I’ve been feeling down lately because my first host family was entirely too good to me. I was and still feel like a part of their family. We text each other from time to time. My host sister teases me about stuff. I tell them to learn more English. They tell me that they’re proud of my Tagalog, and it feels so good to have a family away from family.
I just don’t quite have that here in my new town. I don’t know what happened, but I never quite integrated. The family is extremely nice and accommodating. I have no complaints, technically. I just wish I felt loved or at the very least cared for. I feel more like a nuisance. I feel like the big clumsy foreigner who is in the way. And the feeling has become increasingly palpable. They clearly want me gone.
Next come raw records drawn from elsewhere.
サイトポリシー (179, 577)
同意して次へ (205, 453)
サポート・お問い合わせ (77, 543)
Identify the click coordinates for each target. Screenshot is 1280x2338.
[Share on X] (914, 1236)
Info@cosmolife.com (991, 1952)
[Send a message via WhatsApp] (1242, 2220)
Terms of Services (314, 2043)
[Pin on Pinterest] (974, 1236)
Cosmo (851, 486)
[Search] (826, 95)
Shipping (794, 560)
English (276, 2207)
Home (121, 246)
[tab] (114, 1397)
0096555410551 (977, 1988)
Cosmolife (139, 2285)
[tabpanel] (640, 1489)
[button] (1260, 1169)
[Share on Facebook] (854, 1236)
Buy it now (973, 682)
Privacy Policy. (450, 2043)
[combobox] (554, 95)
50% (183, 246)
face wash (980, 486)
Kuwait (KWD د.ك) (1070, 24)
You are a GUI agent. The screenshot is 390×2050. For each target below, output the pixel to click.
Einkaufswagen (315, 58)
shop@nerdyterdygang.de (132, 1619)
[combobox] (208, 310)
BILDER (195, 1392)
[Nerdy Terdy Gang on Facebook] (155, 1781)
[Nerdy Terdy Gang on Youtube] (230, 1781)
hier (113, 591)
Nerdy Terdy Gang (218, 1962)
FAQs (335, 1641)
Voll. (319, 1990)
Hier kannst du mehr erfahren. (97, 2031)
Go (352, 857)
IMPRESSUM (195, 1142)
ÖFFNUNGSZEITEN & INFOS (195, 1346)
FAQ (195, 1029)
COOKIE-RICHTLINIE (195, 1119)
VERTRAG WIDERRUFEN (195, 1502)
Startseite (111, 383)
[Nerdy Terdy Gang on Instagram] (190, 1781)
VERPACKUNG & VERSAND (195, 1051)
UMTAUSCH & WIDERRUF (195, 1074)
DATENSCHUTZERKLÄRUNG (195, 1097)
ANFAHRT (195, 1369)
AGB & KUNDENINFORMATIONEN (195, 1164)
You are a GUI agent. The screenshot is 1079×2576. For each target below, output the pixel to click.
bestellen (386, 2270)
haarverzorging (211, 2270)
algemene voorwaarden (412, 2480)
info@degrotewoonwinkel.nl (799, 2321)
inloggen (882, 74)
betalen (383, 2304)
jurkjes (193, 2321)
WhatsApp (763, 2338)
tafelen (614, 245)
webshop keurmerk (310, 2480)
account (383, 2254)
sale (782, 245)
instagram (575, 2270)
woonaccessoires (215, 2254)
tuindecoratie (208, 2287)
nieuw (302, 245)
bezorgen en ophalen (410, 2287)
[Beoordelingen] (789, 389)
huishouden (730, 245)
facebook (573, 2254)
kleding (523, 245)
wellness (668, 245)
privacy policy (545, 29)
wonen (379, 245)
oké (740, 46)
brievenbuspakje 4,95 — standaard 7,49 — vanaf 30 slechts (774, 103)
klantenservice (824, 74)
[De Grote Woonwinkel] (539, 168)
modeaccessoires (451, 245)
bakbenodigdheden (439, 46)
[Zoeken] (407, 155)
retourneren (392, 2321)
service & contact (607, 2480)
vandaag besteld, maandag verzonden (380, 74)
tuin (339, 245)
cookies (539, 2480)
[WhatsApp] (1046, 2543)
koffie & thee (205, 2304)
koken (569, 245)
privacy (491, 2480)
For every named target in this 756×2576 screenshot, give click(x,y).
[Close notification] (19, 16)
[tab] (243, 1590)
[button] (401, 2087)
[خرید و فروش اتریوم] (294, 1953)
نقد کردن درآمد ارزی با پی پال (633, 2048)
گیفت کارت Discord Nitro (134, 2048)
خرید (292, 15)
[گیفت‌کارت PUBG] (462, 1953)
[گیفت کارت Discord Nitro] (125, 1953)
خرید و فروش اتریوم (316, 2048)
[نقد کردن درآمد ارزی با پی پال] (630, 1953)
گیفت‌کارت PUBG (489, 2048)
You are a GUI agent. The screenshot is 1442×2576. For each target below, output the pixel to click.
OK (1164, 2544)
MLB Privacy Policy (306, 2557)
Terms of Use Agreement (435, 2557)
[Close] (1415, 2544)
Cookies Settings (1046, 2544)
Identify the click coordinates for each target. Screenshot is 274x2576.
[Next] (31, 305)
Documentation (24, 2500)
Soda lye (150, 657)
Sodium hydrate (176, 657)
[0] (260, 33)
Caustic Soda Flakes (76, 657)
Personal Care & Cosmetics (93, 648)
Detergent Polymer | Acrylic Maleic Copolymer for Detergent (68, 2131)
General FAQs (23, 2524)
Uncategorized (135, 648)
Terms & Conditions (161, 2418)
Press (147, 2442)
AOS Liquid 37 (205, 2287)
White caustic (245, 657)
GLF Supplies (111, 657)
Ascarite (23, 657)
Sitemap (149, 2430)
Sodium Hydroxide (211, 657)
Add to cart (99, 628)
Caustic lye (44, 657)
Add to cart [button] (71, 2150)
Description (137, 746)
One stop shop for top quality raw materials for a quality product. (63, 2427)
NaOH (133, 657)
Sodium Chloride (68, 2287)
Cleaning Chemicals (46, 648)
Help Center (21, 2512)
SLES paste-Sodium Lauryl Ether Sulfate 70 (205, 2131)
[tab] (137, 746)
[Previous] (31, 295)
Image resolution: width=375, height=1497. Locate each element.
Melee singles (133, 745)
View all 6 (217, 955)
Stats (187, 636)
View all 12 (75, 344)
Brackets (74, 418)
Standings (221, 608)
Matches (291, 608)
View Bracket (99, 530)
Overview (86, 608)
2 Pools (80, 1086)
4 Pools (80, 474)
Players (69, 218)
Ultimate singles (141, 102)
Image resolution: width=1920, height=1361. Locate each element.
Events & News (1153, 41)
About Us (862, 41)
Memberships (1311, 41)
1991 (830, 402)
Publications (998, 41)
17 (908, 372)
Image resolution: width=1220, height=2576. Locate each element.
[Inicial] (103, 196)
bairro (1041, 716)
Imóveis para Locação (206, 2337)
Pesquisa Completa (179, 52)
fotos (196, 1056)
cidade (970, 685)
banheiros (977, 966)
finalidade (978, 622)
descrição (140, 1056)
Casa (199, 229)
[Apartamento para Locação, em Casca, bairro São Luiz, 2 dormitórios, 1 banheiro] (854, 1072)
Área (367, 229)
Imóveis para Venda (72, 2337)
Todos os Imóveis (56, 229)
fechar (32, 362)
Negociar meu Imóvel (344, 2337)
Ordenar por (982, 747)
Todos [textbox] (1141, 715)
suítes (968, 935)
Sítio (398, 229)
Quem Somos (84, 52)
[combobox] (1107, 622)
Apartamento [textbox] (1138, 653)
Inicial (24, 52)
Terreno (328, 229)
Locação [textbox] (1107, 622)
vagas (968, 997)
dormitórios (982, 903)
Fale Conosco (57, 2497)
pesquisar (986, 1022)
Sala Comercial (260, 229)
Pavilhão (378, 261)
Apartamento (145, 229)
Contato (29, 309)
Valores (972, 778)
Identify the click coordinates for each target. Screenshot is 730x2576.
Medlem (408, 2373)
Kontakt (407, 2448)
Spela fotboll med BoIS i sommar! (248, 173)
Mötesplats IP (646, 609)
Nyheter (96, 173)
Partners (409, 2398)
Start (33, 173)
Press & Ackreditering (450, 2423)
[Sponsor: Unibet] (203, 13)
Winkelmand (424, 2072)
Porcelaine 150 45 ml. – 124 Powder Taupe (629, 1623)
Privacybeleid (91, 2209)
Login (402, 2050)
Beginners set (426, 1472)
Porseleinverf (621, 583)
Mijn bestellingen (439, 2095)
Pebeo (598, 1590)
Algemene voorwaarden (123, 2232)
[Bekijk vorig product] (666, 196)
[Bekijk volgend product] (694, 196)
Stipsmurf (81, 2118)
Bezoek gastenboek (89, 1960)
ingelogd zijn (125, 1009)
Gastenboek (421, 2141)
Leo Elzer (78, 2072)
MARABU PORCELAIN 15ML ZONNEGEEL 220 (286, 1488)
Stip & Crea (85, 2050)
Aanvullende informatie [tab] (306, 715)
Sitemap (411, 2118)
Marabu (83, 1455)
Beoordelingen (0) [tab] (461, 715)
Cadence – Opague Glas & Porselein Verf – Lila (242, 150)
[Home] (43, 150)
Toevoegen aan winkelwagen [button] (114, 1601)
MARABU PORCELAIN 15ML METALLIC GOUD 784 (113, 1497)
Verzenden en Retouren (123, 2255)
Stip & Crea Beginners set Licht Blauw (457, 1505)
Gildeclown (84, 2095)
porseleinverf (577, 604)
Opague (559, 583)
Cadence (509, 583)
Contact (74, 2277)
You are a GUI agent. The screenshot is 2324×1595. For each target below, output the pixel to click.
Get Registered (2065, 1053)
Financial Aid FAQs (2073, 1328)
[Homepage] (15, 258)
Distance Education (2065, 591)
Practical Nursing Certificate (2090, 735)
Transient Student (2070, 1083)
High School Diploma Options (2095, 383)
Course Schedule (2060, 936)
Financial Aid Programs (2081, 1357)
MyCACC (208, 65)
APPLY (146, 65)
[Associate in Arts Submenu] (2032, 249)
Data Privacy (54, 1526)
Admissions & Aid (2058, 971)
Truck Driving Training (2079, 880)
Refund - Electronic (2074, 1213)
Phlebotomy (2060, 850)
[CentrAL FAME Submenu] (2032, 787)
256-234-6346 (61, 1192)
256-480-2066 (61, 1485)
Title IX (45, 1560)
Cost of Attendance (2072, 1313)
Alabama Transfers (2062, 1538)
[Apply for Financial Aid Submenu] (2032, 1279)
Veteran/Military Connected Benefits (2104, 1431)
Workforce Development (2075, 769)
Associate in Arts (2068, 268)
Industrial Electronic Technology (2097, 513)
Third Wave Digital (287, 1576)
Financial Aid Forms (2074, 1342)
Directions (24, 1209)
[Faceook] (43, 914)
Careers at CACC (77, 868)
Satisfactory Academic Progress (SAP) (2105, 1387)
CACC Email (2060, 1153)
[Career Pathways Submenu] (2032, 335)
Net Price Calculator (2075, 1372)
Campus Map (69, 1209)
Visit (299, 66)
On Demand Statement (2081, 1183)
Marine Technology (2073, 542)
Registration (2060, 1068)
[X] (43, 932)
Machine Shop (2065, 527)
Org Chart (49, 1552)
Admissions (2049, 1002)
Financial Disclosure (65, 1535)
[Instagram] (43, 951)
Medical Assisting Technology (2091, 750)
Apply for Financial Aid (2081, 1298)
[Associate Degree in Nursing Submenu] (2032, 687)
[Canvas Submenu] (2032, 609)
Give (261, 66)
I have never felt as unwelcome as I do at the moment. I’d probably cry, but I don’t even feel comfortable enough to do that.
So, I have kind of been a walking open wound lately. Every time I hear, “hey Joe!” I tense up. Every time that some child mocks my Tagalog, I’m hurt way more than I should be. And since I’m “on” all of the time it’s impossible to react. I’m just stuck with all of my emotions lingering like the mosquitoes. They buzz around me, irritate me, and even when I get one to leave me alone another lands on me and begins to pierce my flesh and suck just a little more life out of me.
I feel like climbing the highest building I can find and screaming, “I’M TRYING AS HARD AS I CAN, OK!?”
And I can’t even escape it here (online), but I won’t get into that. Expression is good, right? Thus, I shall never stifle expression.
On a good note (and somewhat frustrating note) my office mates love me enough to want me to perform with them. It’s only frustrating because it goes along with the being “on” thing. I would rather just sit in the background for just one moment. But alas, I will be playing guitar and singing, “I’m Yours” by Jason Mraz. I am doing this for the sake of friendship, and the fact that it’s English month, and our department wanted to do this, and it’s not REALLY a big deal.
I guess my biggest struggle has been trying to figure out how to please everyone. It’s such a wasteful endeavor, but one I spend too much time on. I can’t dwell on every negative word when I have gotten so much positive feedback. I can’t keep going back and changing my opinions or actions because they offended someone, because I find I offend someone else in my backpedaling.
I guess I’ll just have to learn to be myself and hope that’s enough.
Too bad (pardon the cliché) that’s much easier said than done.